***** Excerpted text

Loss of future demand
The larger problem for the grains and oilseeds complex would be the loss of demand going forward, particularly for the commodities linked to biofuels and animal feed.
Corn prices have plummeted in the US, the top exporter, as consumption by the ethanol sector has fallen drastically. Similarly, the vegetable oil, dairy, sugar, and meat price indices all declined in April from the previous month due to closure of food services and income loss, according to the latest report released by the FAO.
The supply outlook for grains also makes it clear that the bumps in the prices of cereals are largely due to logistical worries and not about the production or stocks.
The US, Brazil, and the EU are among the hardest hit by coronavirus, and are also among the top exporters of major grains. These countries, with few exceptions, have not imposed any curbs on grains trade.
Brazil and Argentina, which are major producers and exporters of soybeans, corn, and wheat, have been dealing with internal logistics issues like slow truck-loading operations and extra safety checks that have been put in place for ships that dock the ports, leading to slight delays in operations.

**********
***** Recorded information

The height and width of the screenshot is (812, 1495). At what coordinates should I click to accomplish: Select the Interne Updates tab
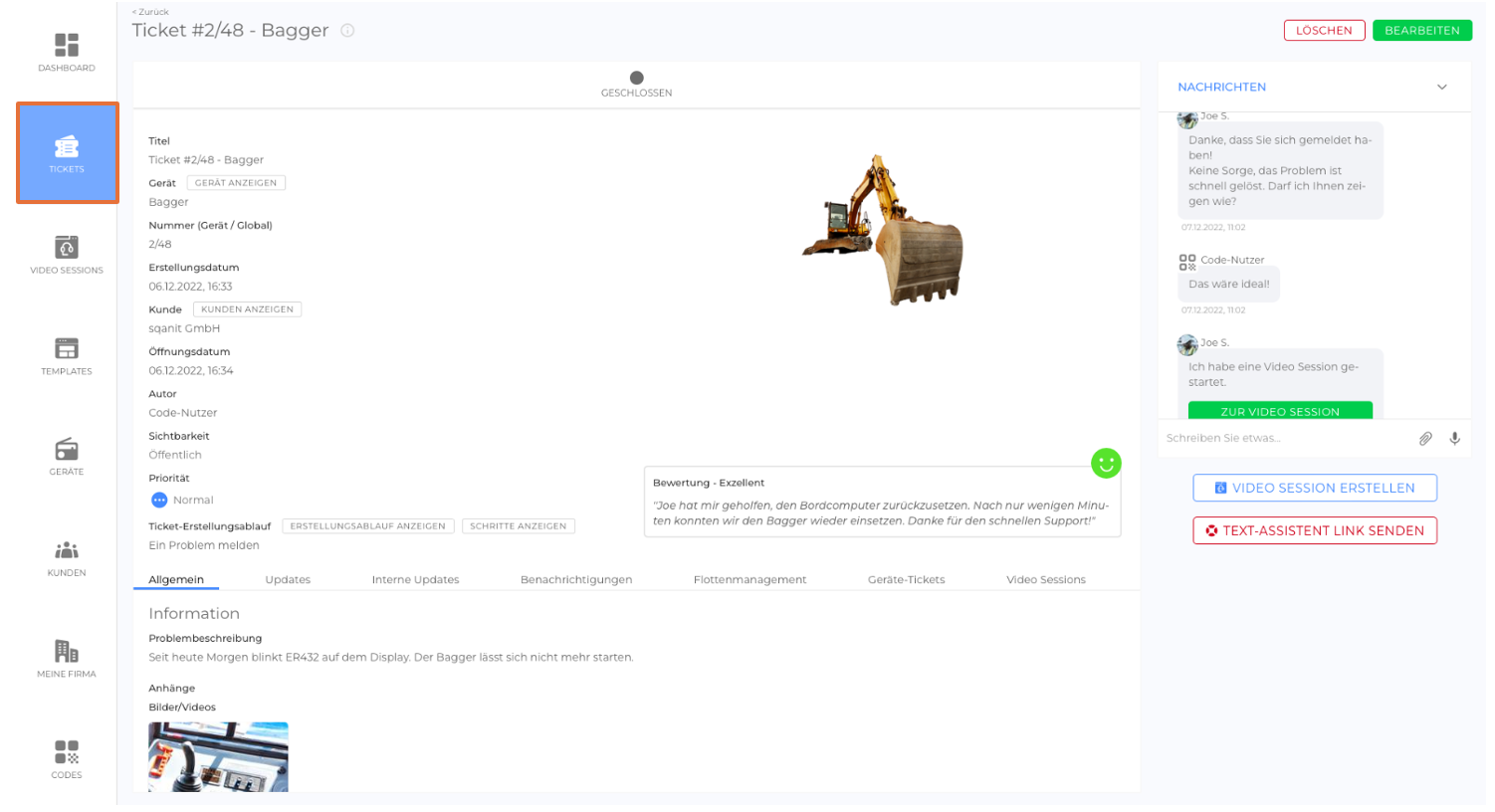415,580
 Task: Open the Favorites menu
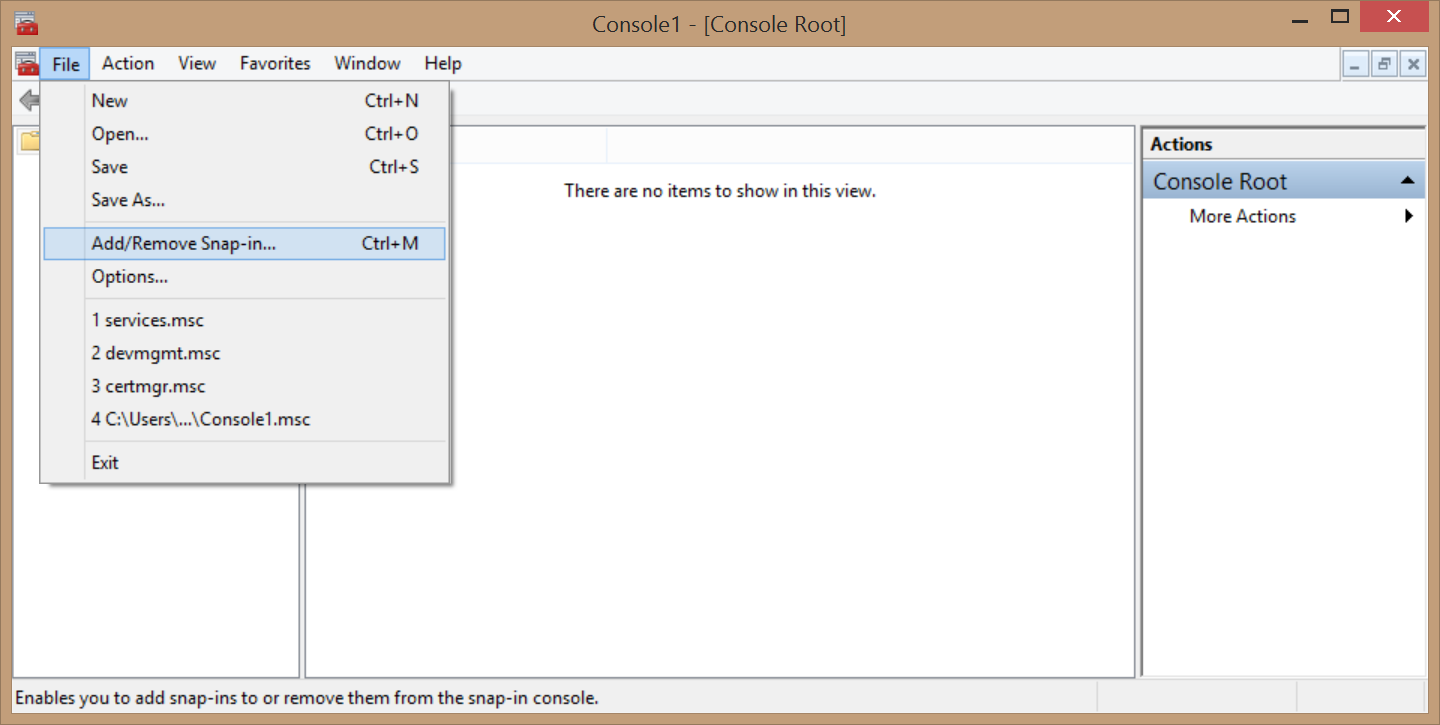click(275, 63)
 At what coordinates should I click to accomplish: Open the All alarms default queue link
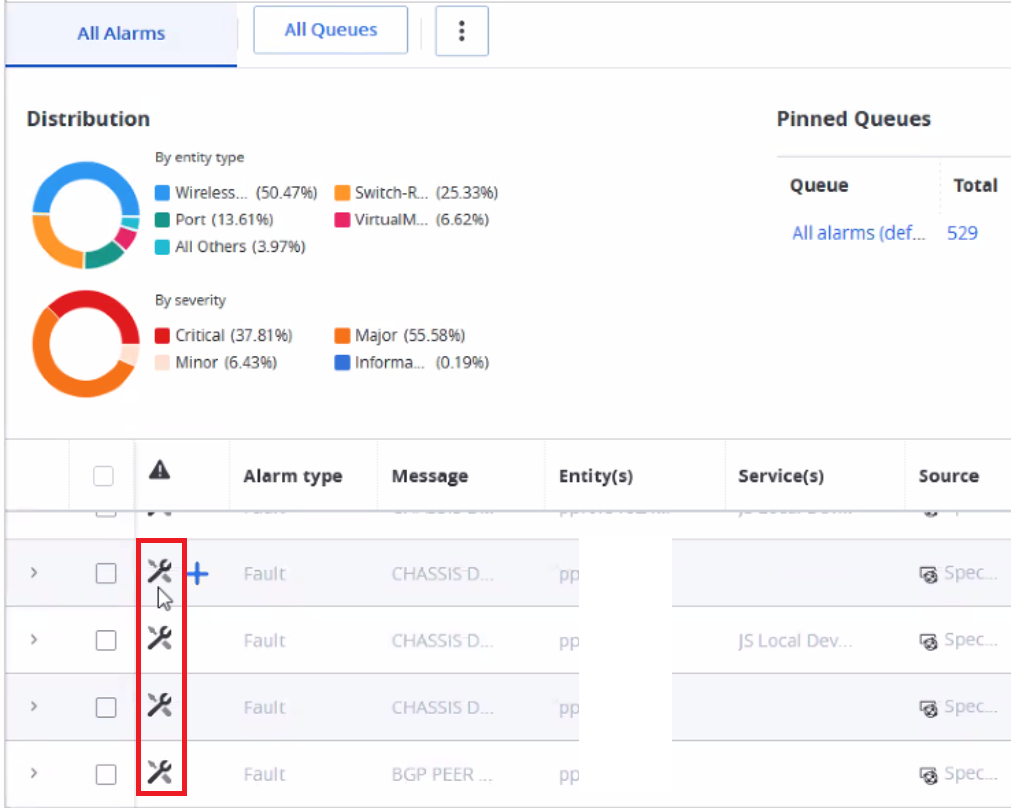tap(858, 233)
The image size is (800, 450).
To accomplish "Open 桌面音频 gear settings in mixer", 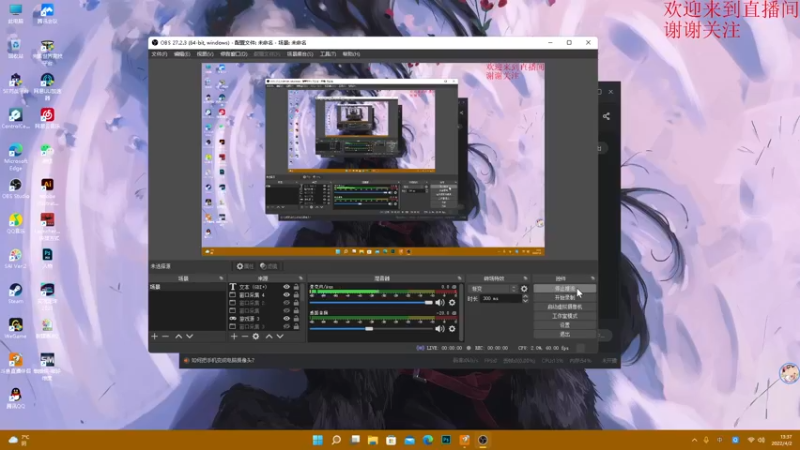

**********

Exercise: Write the next part of the text on grain and oilseed demand during the coronavirus, starting right after its last sentence.

Output of the task:
In the two South American nations, after initial confusion over the lockdown that slowed down export operations, overall functioning at ports has improved. However, the rapid increase in the number of people affected by coronavirus in Brazil is worrying, as many agricultural exports are concentrated in three ports.
The spread of coronavirus among the workers in the food supply chain has been posing a major risk. In Brazil, spike in positive cases among poultry and pork processing plant workers in Parana, Santa Catarina and Rio Grande do Sul have raised concerns in the industry. Similarly, the severe disruption in US meat production is a case in point, after hundreds of workers in units tested positive for coronavirus. This has led to plant slowdowns and shutdowns, creating a bottleneck in the US meat and livestock supply chain.
“We expect pork processing to pick up in the coming weeks, but US hog producers may still have to euthanize as many as 7 million pigs in the second quarter alone,” CoBank Lead Economist Will Sawyer said in a report.
“This would further diminish meat supplies this fall and add to the billions of dollars of losses from lower livestock prices,” according to Sawyer’s report.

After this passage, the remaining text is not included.